The Bleedin Noses (http://www.thebleedinnoses.com) describes themselves as “The Welsh home of Dirty Country producing a blend of genres including country, punk, rock, blues and soul.” In other words, in American terms they’re Alt.country. I couldn’t hear any blues or soul to be honest, but there was a punk rock energy to the country flavoured songs. Their publicity postcard shot in some knackered industrial workshop deliberately echoes The Band. Nothing wrong with that!
They’re a six piece band from Blackwood, Gwent in South Wales. They described themselves jokingly as “Winglish” which struck a chord for me, because this part of Gwent, where Blackwood is, used to be Monmouthshire, where my mother was born, and was administratively “England” for many years though everyone had Welsh accents and thought of themselves as Welsh. The lead singer / banjo player did very good self-deprecating intros with a lovely sense of humour.

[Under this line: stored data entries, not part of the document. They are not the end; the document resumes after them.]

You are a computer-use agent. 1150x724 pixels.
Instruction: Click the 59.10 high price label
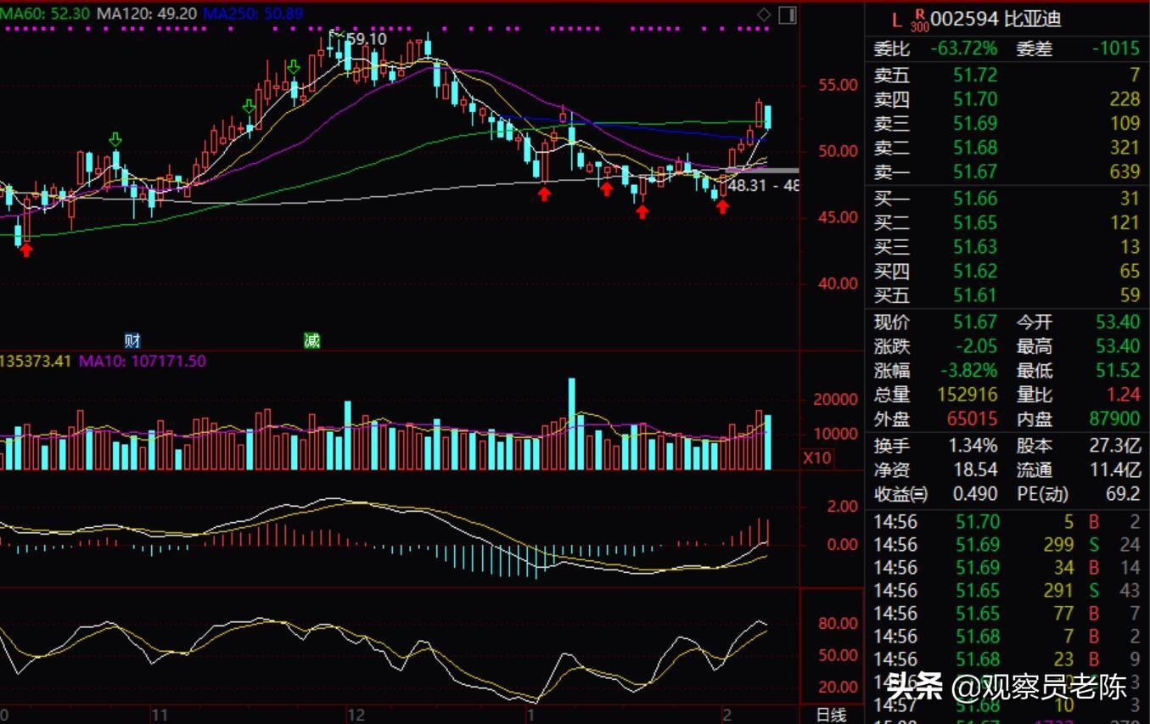point(366,39)
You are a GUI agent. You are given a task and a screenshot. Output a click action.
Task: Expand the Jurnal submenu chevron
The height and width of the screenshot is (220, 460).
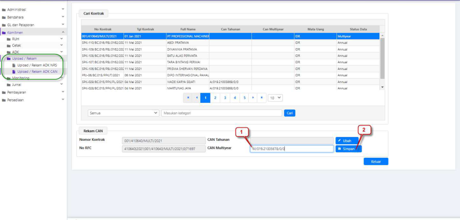pos(63,84)
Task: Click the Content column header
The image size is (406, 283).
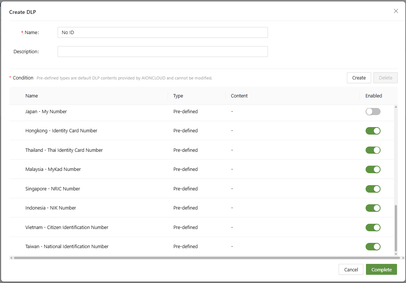Action: pos(239,96)
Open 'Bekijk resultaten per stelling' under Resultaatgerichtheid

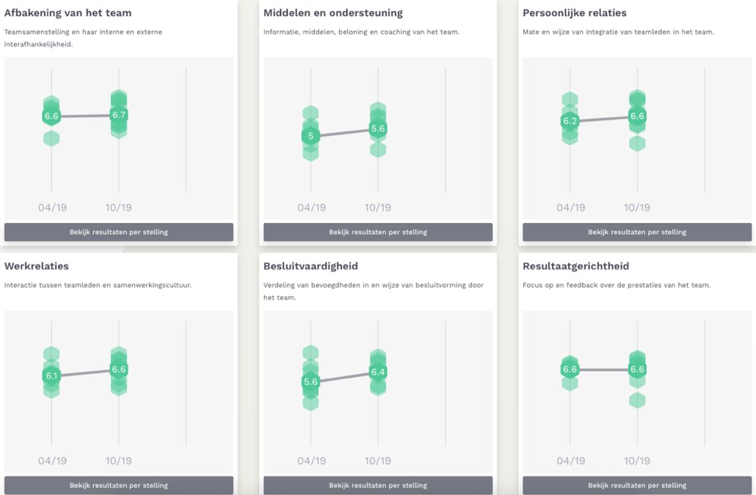pos(636,485)
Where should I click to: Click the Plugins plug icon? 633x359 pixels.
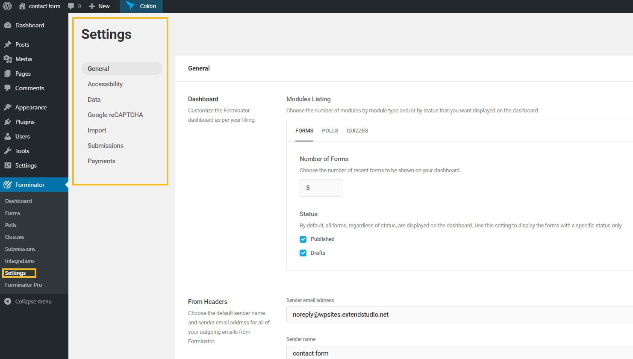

The band were one short. Their bass player was absent and this was a major gig for them, opening the Larmer Tree Festival. It was also a deserved honour, because they won the Larmer Tree Breakthrough Music Award 2014, a competition with a prize of a 45 minute performance … in fact they were repeating it at 11.30 after “Uncle Tom’s” set. Their website say all six sing, but practically, live, it was 90% just two: Ollie lead vocals with Spook on unison / backing vocals.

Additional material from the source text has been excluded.